**TEXT SHOWN**.
"""

Group of Western European and Other States
- Abbreviation: WEOG
- Formation: December 1957; 68 years ago
- Type: Regional group
- Legal status: Active

= Western European and Others Group =

United Nations regional group

WEOG member and observer states

The Group of Western European and Other States, also known as the Western European and Other States Group or WEOG, is one of the five United Nations regional groups. It is composed of 28 member states. Most of these are in Western Europe, but the group also includes countries of North America, the Eastern Mediterranean, Fennoscandia and Oceania. The United States and Holy See (Vatican City) participate as observers.

The Group is a non-binding dialogue group where subjects concerning regional and international matters are discussed. Additionally, the Group works to help allocate seats on United Nations bodies by nominating candidates from the region.

Unlike most other Regional Groups, WEOG is unusual in that geography is not the sole defining factor of its membership. Instead, its membership is based on geopolitical breakdown, based on the cultural concept of the "Western world" of affluent, developed liberal democracies, and are either part of Western Europe or a majority European-descended state (except Israel), and part of the NATO military alliance and/or the US-led western military-economic community.

As of 2024, the Western European and Others Group makes up 56% of the United Nations budget.

== Membership ==

=== Member states ===
The following are the current Member States of the Western European and Others Group:

- Andorra
- Australia
- Austria
- Belgium
- Canada
- Denmark
- Finland
- France (Note: Permanent member of the United Nations Security Council)
- Germany (Note: Represented by West Germany until 1990. East Germany was part of the Eastern European Group 1973–1990.)
- Greece
- Iceland
- Ireland
- Israel (Note: While geographically located in Asia, Israel has participated in WEOG since 2000)

"""

**DATASET SECTION**.

"""

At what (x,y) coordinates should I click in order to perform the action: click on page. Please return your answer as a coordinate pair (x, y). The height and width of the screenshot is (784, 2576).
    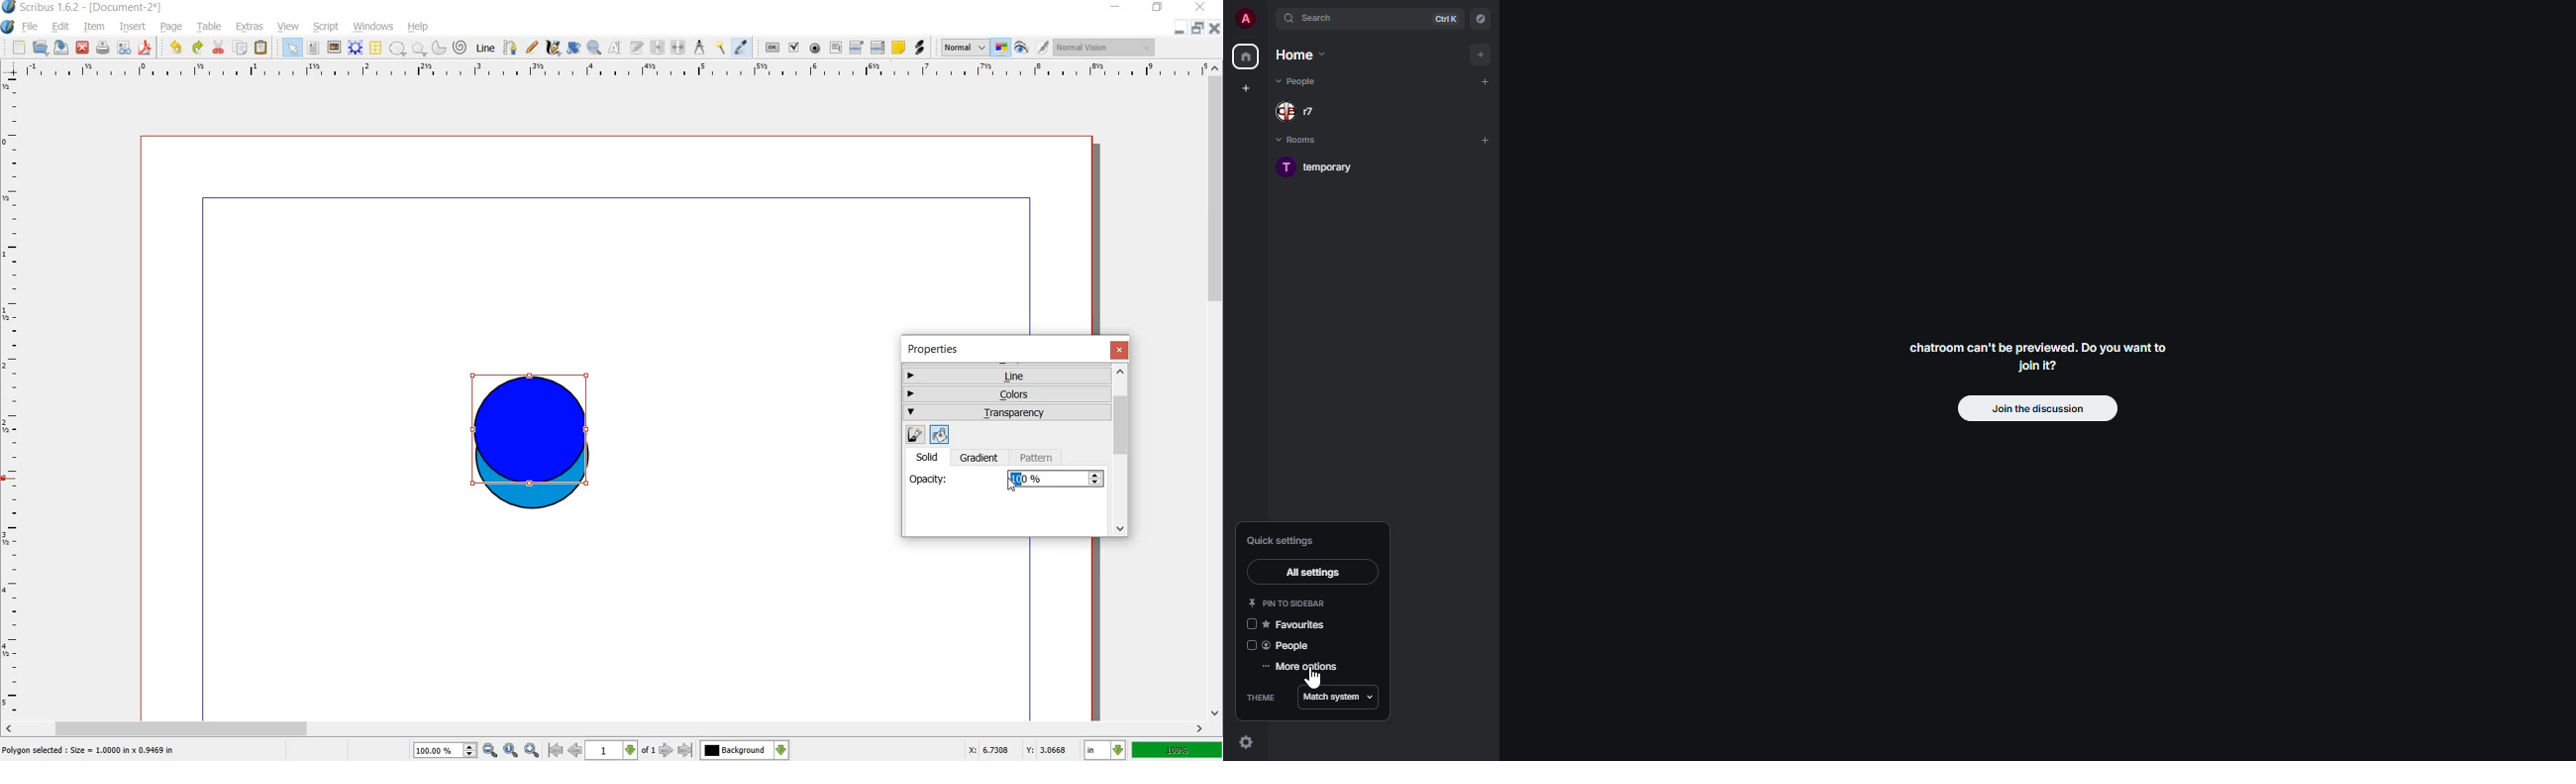
    Looking at the image, I should click on (173, 27).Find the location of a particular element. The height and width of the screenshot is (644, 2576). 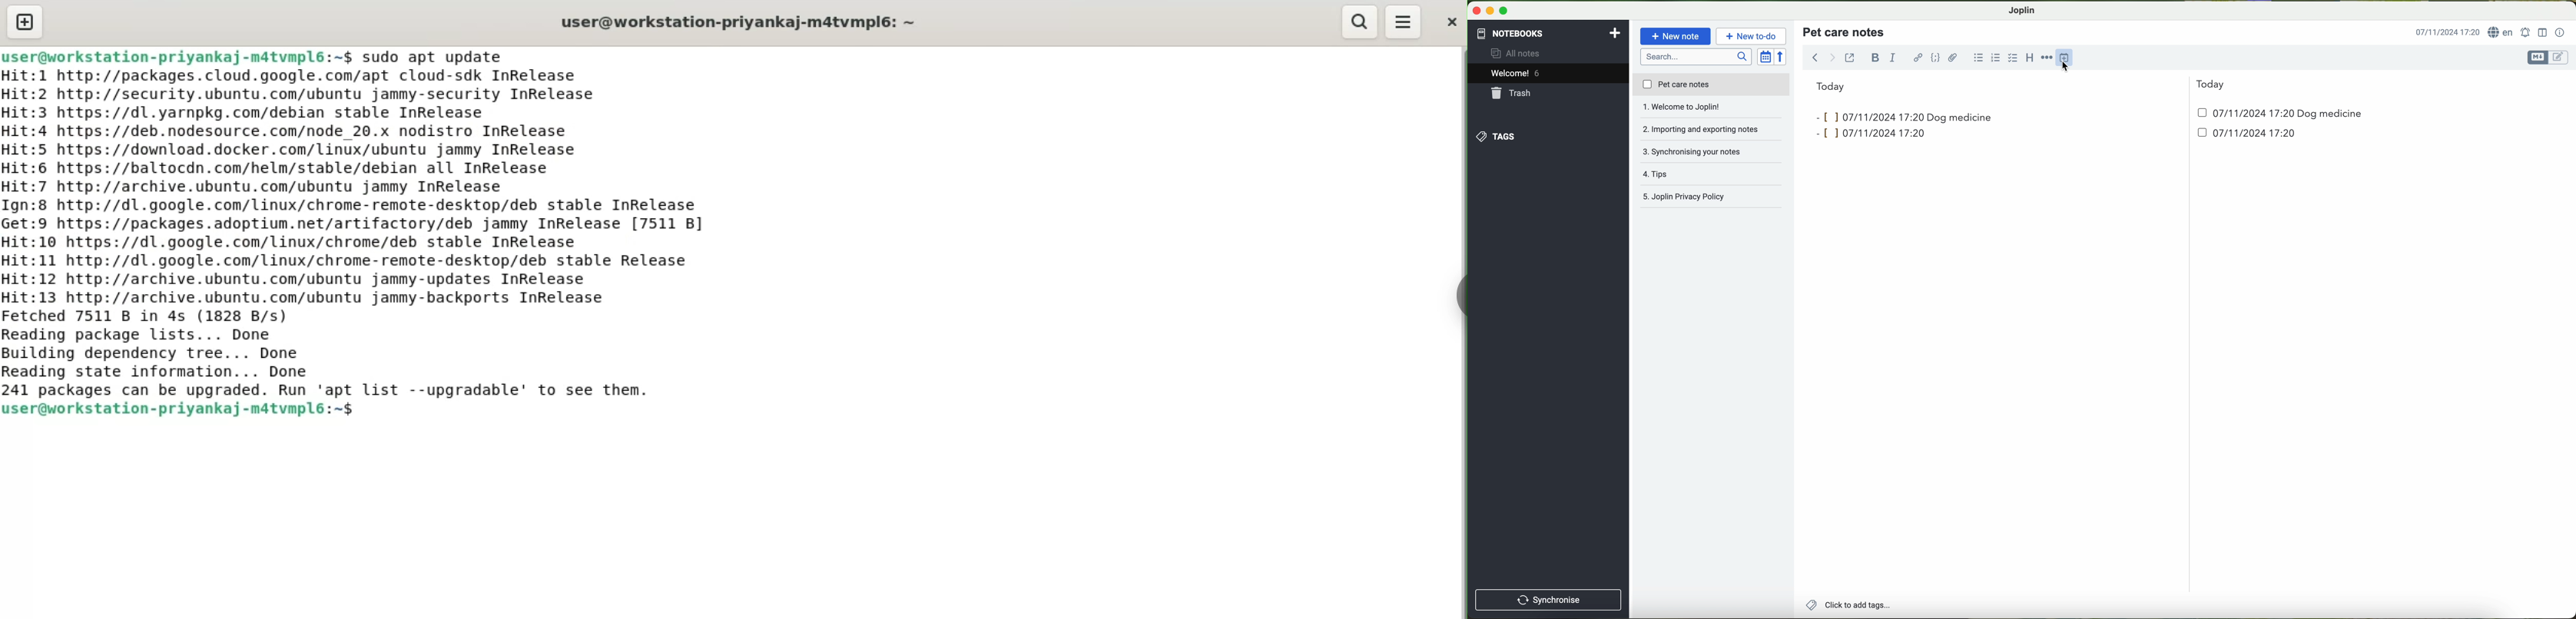

heading is located at coordinates (2031, 57). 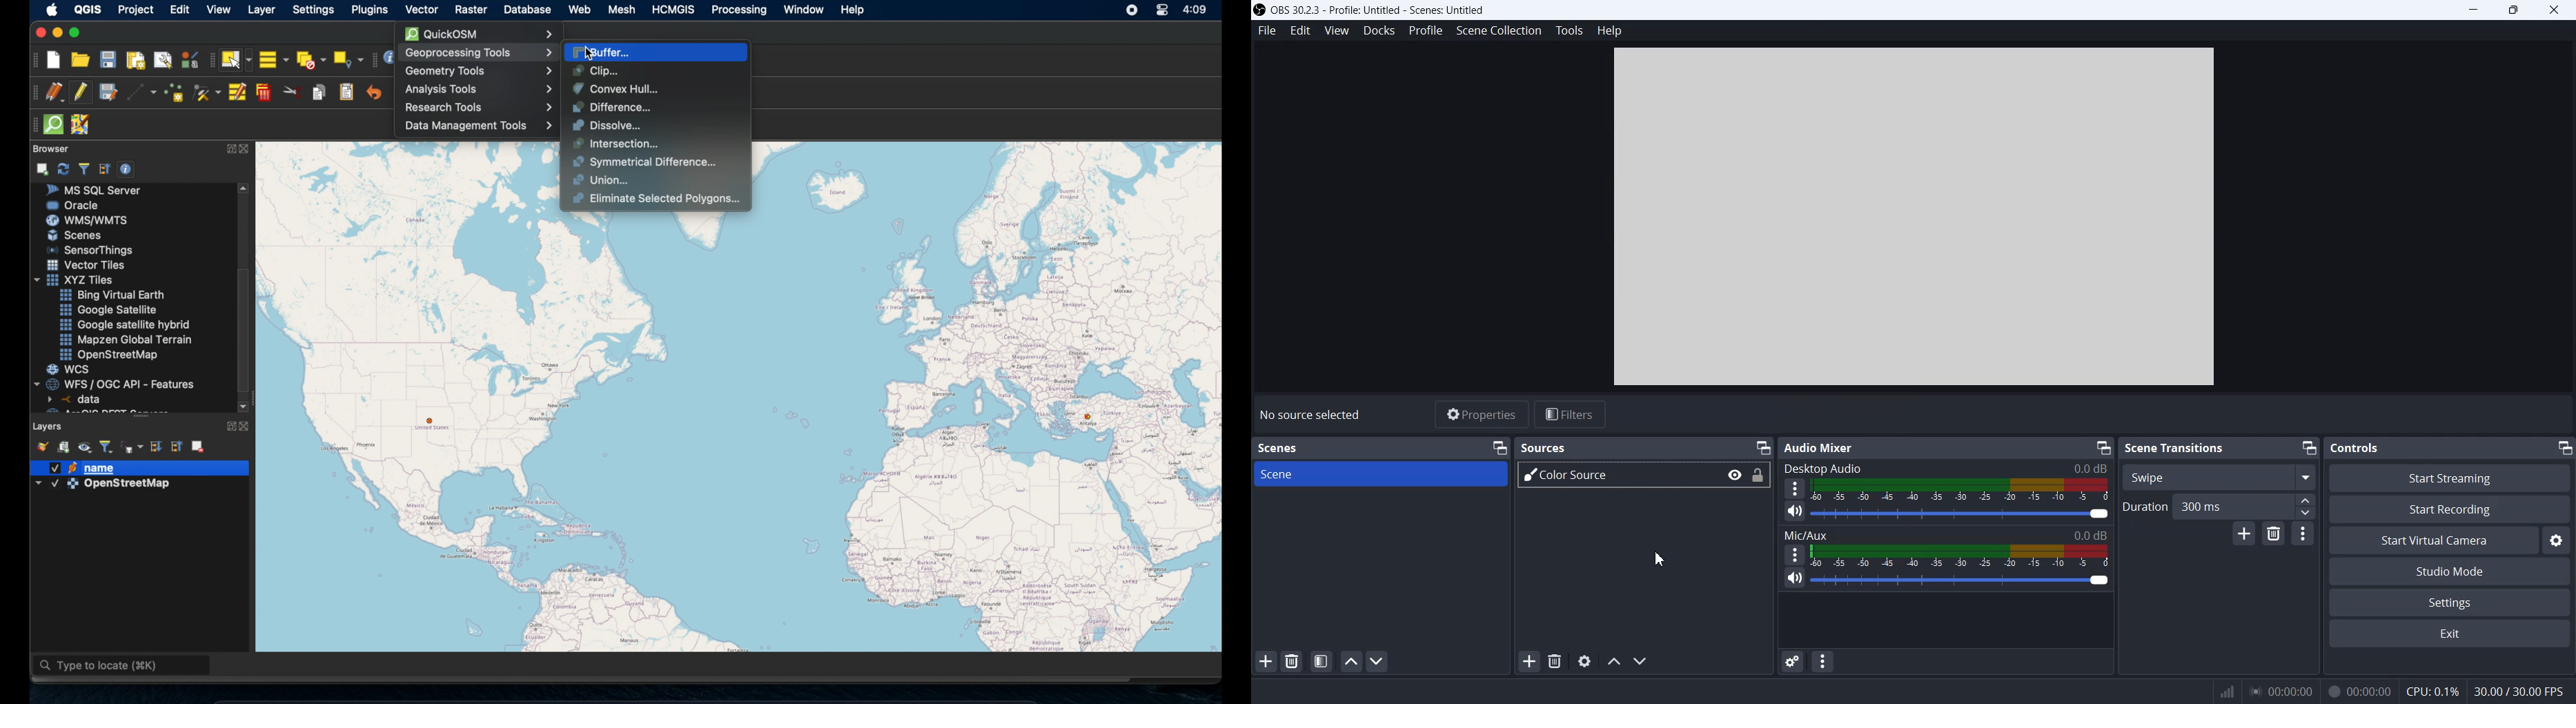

"""

**WHAT IS BEING ASKED**. For each statement about the UN regional group text, answer yes or no, and quote the exact words from the text that decide it. (a) The United States is one of the group's member states. (b) The group nominates candidates from the region for seats on United Nations bodies. (c) Israel has participated in the group since 2000. Answer from the UN regional group text alone.

**OUTPUT**.
(a) No: "The United States and Holy See (Vatican City) participate as observers."
(b) Yes: "the Group works to help allocate seats on United Nations bodies by nominating candidates from the region."
(c) Yes: "Israel has participated in WEOG since 2000"